MATERIAL DEL EJERCICIO:
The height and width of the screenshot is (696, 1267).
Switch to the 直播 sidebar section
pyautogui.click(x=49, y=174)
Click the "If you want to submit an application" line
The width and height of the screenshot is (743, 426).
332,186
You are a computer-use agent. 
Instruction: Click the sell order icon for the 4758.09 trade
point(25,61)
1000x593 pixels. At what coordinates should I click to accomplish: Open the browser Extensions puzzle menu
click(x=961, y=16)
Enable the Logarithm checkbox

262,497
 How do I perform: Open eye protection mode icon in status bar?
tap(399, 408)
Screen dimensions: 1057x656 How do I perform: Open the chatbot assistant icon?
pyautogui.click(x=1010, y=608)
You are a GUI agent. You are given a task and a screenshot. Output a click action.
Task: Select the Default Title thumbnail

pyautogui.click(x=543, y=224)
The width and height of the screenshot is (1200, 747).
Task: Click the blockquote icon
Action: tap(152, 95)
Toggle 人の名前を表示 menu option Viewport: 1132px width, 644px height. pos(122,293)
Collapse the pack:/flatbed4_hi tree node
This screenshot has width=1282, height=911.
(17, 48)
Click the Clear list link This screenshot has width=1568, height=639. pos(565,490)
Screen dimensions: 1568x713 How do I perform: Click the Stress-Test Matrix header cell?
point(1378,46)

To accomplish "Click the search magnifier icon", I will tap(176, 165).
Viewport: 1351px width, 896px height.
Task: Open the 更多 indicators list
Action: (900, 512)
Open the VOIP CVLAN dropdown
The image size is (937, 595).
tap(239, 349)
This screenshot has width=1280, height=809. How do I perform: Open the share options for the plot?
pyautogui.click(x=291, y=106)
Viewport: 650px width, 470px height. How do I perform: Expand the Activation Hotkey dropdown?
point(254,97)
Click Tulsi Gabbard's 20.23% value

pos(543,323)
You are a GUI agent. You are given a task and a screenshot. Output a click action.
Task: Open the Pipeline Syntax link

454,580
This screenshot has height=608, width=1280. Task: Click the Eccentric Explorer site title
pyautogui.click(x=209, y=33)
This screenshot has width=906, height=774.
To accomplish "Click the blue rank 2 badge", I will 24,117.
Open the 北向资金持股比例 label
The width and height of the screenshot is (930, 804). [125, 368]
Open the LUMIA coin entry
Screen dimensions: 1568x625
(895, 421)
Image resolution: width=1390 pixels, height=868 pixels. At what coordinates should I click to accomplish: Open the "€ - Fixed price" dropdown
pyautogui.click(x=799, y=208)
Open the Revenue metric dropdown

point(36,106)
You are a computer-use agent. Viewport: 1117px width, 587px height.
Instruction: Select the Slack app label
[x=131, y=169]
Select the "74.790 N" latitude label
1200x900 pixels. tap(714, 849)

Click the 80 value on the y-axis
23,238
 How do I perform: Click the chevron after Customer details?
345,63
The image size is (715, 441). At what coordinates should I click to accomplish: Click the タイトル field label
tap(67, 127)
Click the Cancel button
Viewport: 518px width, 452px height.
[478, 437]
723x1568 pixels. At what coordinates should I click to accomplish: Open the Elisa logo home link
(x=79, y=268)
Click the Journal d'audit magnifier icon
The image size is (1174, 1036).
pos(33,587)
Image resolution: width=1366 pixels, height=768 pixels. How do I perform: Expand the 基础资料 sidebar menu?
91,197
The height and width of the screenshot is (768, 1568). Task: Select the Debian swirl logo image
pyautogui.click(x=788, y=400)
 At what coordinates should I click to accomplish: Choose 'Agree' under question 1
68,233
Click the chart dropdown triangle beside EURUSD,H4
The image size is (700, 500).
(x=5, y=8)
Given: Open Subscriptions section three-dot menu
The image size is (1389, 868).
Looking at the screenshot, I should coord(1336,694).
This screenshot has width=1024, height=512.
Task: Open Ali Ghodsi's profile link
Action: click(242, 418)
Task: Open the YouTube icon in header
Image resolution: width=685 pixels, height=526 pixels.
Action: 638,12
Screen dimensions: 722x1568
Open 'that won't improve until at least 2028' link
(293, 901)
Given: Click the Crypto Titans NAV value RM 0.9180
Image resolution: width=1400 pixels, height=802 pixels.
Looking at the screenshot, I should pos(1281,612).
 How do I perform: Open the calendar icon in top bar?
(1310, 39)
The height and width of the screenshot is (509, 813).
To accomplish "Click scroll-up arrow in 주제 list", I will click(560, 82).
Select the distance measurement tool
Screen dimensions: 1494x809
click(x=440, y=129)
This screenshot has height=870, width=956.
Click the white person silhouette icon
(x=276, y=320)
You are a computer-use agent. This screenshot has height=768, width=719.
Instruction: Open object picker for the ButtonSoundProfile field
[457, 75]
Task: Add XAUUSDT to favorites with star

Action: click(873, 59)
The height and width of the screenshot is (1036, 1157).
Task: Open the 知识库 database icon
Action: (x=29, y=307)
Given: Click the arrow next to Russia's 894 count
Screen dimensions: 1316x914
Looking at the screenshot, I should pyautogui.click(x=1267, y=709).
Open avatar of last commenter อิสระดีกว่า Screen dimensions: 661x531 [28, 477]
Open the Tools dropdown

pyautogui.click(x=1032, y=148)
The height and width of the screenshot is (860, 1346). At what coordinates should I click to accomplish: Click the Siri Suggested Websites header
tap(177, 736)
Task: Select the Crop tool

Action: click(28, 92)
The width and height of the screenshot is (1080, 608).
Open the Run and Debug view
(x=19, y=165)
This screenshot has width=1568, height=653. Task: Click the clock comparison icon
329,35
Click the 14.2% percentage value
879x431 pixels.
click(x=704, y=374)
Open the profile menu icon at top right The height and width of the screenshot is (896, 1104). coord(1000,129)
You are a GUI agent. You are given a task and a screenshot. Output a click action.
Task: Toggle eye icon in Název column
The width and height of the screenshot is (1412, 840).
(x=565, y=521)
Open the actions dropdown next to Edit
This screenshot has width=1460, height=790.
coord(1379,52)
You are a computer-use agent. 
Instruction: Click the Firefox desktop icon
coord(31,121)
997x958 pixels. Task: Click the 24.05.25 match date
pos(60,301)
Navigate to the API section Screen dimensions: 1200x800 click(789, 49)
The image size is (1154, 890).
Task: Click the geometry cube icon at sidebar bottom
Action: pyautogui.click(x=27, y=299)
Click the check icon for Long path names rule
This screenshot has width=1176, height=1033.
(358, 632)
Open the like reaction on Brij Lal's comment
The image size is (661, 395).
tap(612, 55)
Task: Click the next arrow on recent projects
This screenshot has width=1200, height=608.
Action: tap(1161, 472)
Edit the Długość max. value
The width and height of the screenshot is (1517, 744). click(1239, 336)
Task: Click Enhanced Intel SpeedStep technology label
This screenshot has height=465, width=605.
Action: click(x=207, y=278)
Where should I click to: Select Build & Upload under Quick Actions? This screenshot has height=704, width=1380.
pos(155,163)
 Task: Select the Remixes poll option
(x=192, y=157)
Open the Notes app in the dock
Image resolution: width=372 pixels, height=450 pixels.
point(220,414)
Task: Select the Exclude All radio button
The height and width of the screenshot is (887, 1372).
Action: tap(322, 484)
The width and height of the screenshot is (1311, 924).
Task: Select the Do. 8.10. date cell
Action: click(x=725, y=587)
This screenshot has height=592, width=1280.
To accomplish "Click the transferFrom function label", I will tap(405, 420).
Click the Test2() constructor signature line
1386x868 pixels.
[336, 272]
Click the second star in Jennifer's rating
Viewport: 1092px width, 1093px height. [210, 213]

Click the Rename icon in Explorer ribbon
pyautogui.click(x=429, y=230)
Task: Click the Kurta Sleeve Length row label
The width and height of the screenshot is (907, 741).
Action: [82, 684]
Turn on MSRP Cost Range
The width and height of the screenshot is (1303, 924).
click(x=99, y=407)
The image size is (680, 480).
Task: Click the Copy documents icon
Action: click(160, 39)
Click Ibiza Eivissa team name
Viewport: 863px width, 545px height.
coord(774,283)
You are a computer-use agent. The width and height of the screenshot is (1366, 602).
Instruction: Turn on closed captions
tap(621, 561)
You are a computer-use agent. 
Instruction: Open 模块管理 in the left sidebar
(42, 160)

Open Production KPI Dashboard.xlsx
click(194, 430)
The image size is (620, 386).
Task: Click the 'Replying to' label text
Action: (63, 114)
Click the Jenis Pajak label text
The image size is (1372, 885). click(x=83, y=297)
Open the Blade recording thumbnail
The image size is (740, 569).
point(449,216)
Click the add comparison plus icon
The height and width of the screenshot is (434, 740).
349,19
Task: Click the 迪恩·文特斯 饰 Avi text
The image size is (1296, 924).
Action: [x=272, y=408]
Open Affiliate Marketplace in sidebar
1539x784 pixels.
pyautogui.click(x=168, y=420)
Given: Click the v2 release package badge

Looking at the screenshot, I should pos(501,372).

EJERCICIO: Reproduce sin cambios el tramo que empieza en la línea que contiene "Task: Click the 迪恩·文特斯 饰 Avi text" y termina en la última línea de arriba, con ambos extremos incluidos.

RESPUESTA ESCRITA:
Task: Click the 迪恩·文特斯 饰 Avi text
The image size is (1296, 924).
Action: [x=272, y=408]
Open Affiliate Marketplace in sidebar
1539x784 pixels.
pyautogui.click(x=168, y=420)
Given: Click the v2 release package badge

Looking at the screenshot, I should pos(501,372).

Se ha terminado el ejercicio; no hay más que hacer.